Acontece que o comportamento é regido pelas emoções, ou seja, o comportamento é reflexo do que está dentro, os pensamentos, emoções e sentimentos. Pensa em um dia que você está muito irritado, com certeza essa irritação interna reflete de alguma forma no seu comportamento externo, na sua expressão corporal, na forma de falar, gesticular, andar … Assim também acontece com as crianças, as emoções influenciam comportamentos, logo se compreendo o que sinto o comportamento melhora.

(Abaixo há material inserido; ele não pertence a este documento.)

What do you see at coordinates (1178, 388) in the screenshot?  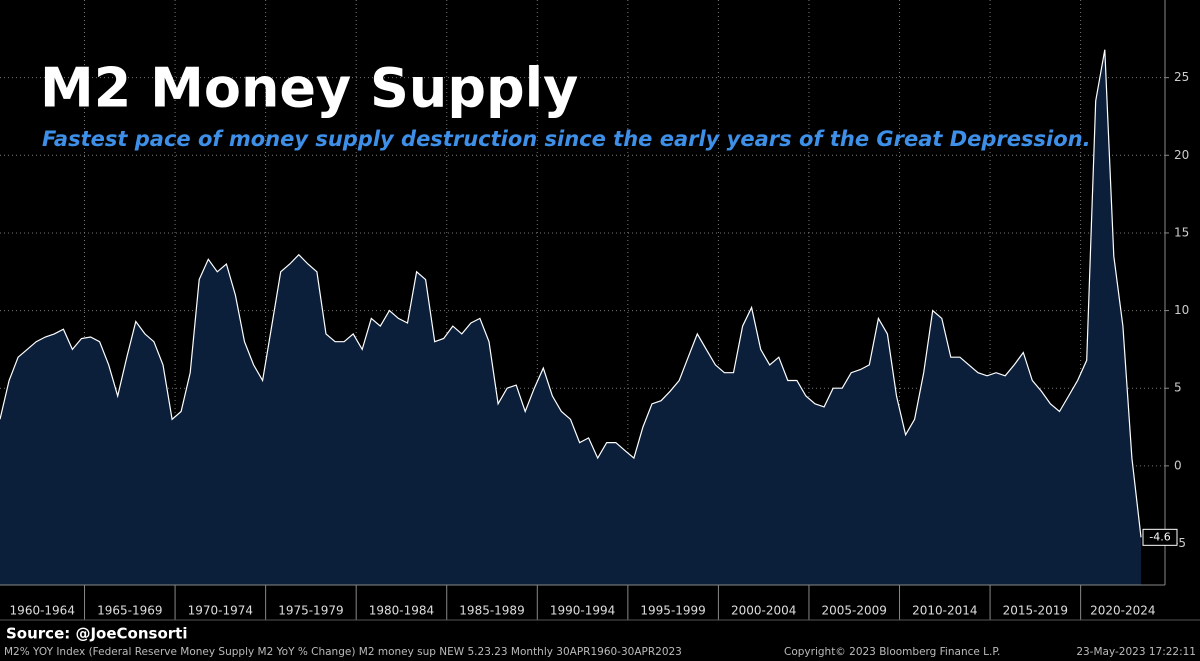 I see `y-tick-label: 5` at bounding box center [1178, 388].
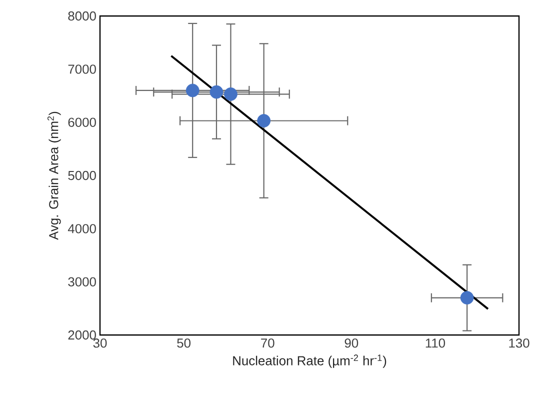  Describe the element at coordinates (82, 175) in the screenshot. I see `y-tick-label: 5000` at that location.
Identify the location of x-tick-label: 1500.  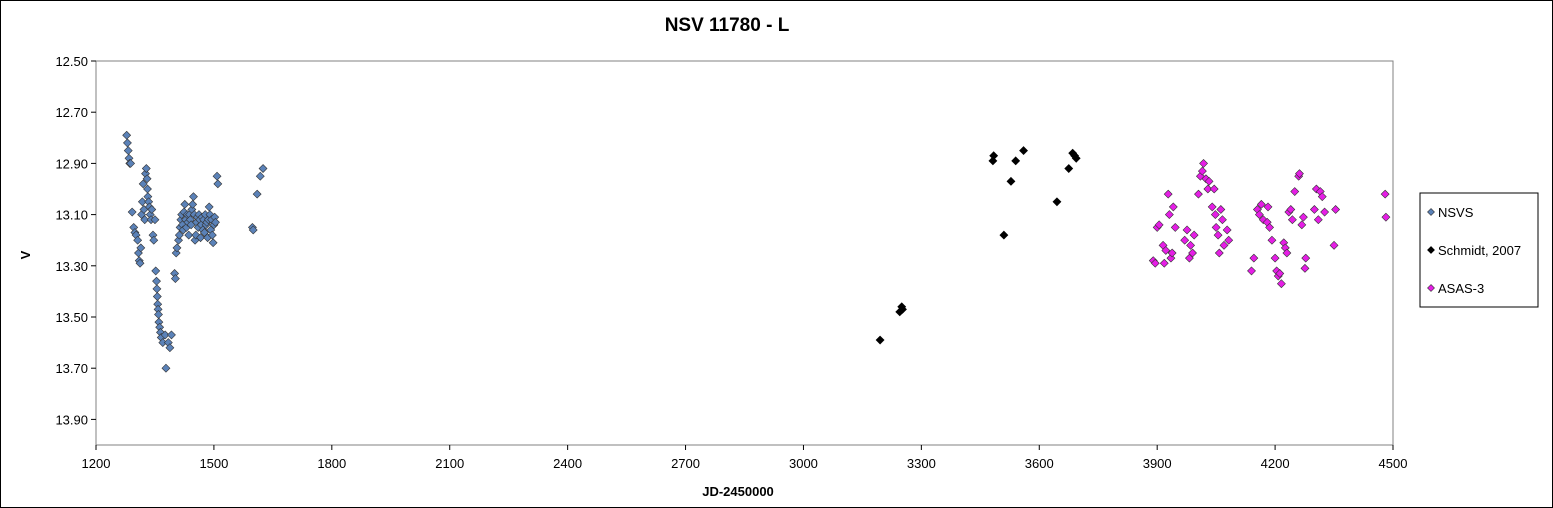
(214, 464).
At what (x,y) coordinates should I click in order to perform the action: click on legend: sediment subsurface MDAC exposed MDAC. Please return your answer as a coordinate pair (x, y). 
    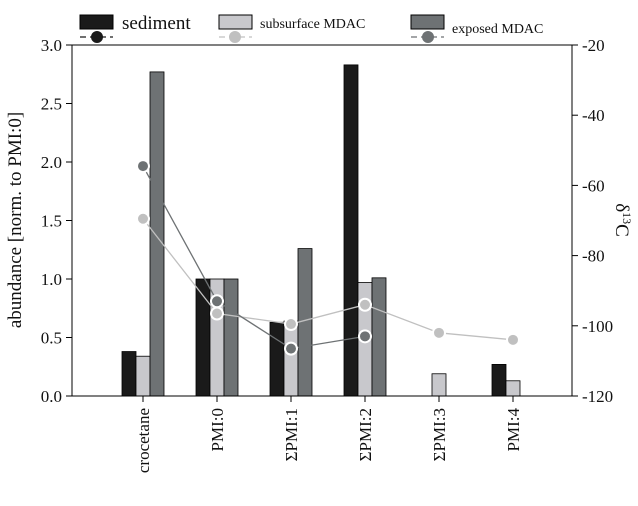
    Looking at the image, I should click on (311, 28).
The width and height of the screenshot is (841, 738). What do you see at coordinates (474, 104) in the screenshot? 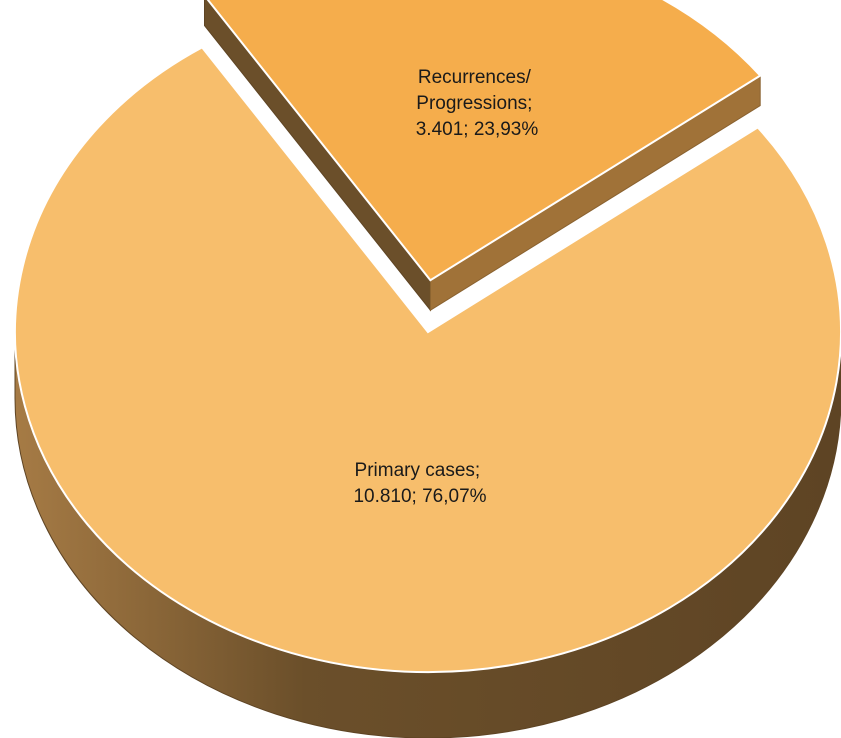
I see `label-recurrences-line2: Progressions;` at bounding box center [474, 104].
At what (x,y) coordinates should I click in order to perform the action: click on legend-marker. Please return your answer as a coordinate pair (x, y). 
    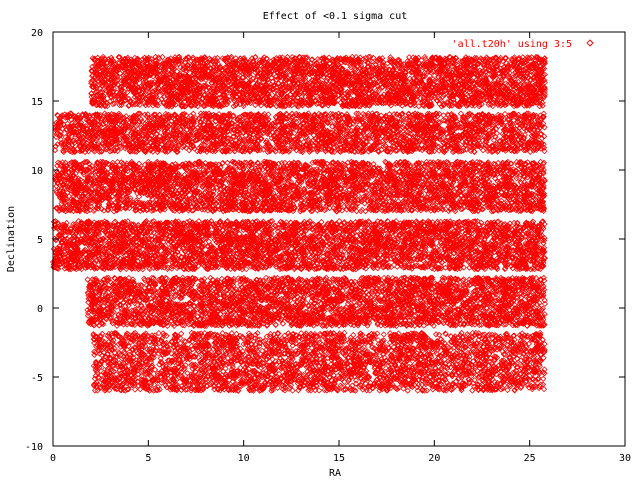
    Looking at the image, I should click on (590, 43).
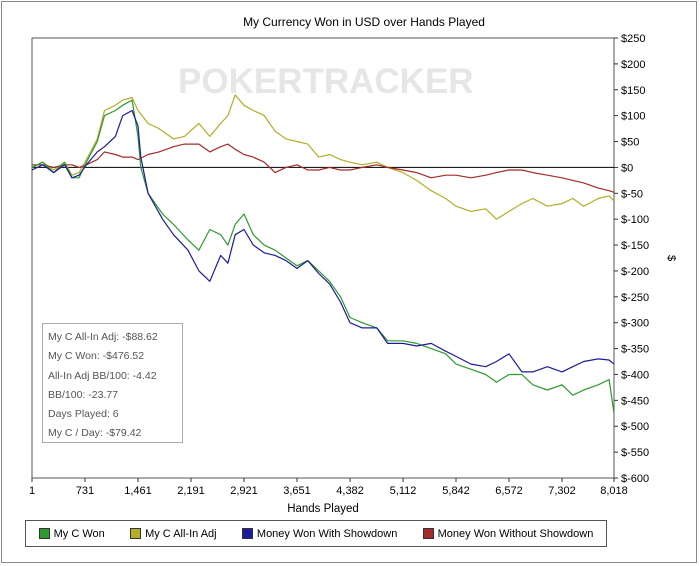 The width and height of the screenshot is (700, 566). What do you see at coordinates (632, 194) in the screenshot?
I see `y-tick-label: $-50` at bounding box center [632, 194].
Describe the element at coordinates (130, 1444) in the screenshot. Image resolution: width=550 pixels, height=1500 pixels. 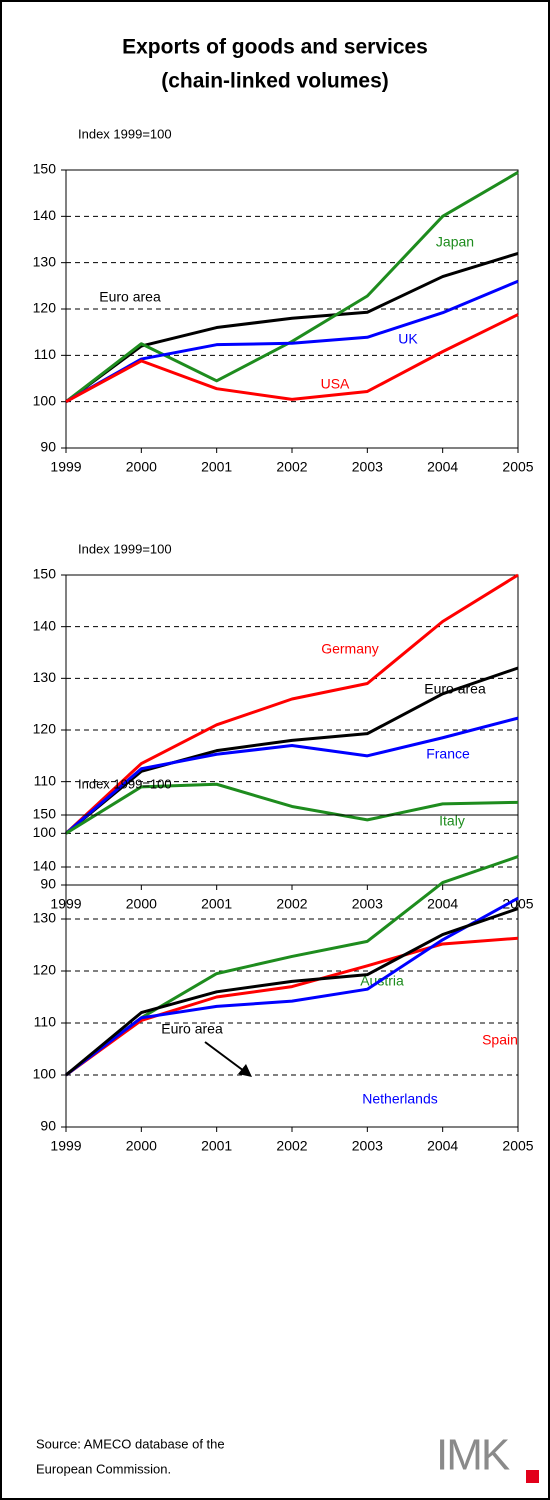
I see `source-line: Source: AMECO database of the` at that location.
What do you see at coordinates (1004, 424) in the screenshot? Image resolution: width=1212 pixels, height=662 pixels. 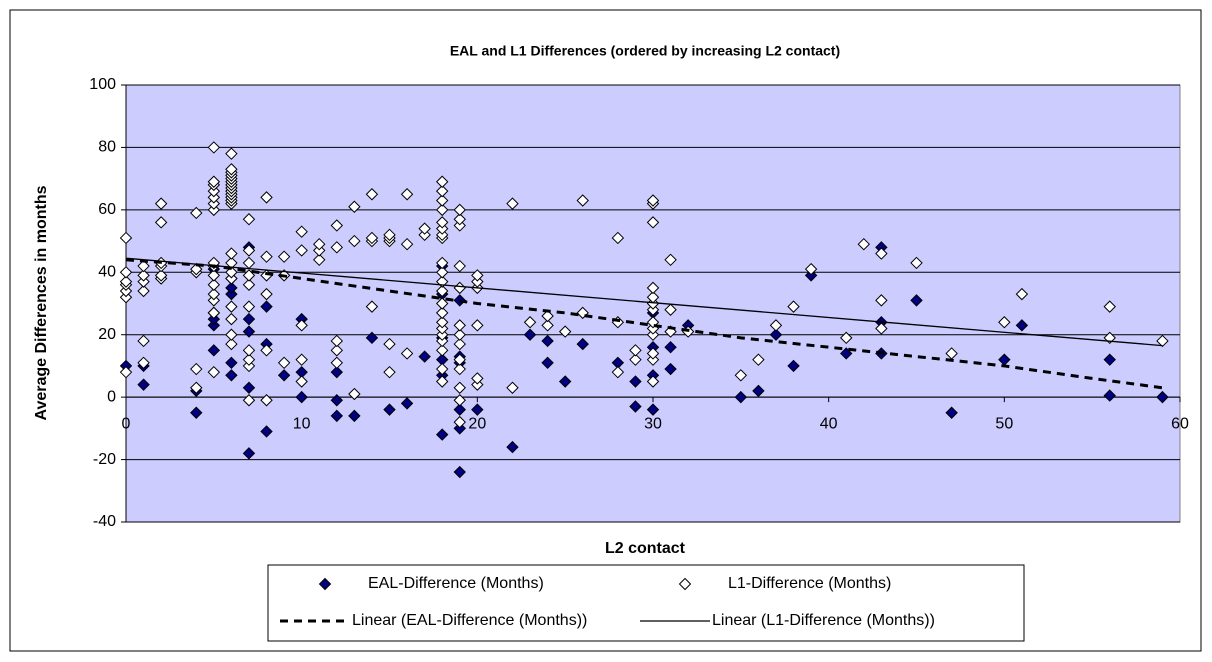 I see `x-tick-label: 50` at bounding box center [1004, 424].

O nome cantinho do pensamento sugere um lugar de reflexão, entretanto te convido a lembrar o que você pensava quando era criança e estava lá. A criança não pensa: “meus pais estão com toda razão”, “eu fiz uma coisa horrível e mereço estar aqui”, “aqui neste cantinho consigo perceber que não devo agir mais dessa forma”.
Acontece exatamente o contrário, a criança pensa, “que raiva da próxima vez eu vou fazer escondido”, “nada dá certo comigo”, “meus pais não me amam”, “eu ainda vou me vingar”. Não gera reflexão e muito menos aprendizado, a criança quer ficar livre do cantinho e por medo pede desculpas e diz que não irá mais fazer.
O cantinho do pensamento é uma punição disfarçada, pois a criança é penalizada a sair da brincadeira ou atividade que estava fazendo para ficar isolada. É uma punição porque a criança terá que lidar com as emoções de culpa, raiva, frustração sem nenhum recurso ou apoio. É uma punição porque o objetivo do cantinho do pensamento é fazer a criança pagar pelo que fez.
O que fazer então?
Vamos imaginar que a criança bateu na irmã caçula que não emprestou o brinquedo. Quando buscamos compreender o que aconteceu internamente, quais são as emoções dessa criança, vamos olhar para o mau comportamento de uma outra forma. Neste exemplo, a criança pode ter sentido inveja da irmã caçula por ter um brinquedo que ela não tem e ainda frustrada por não ter conseguido convencê-la de emprestar.
É através da educação emocional que vamos fazer o mais importante, ensinar a criança a resolver o problema e não a pagar pelo erro.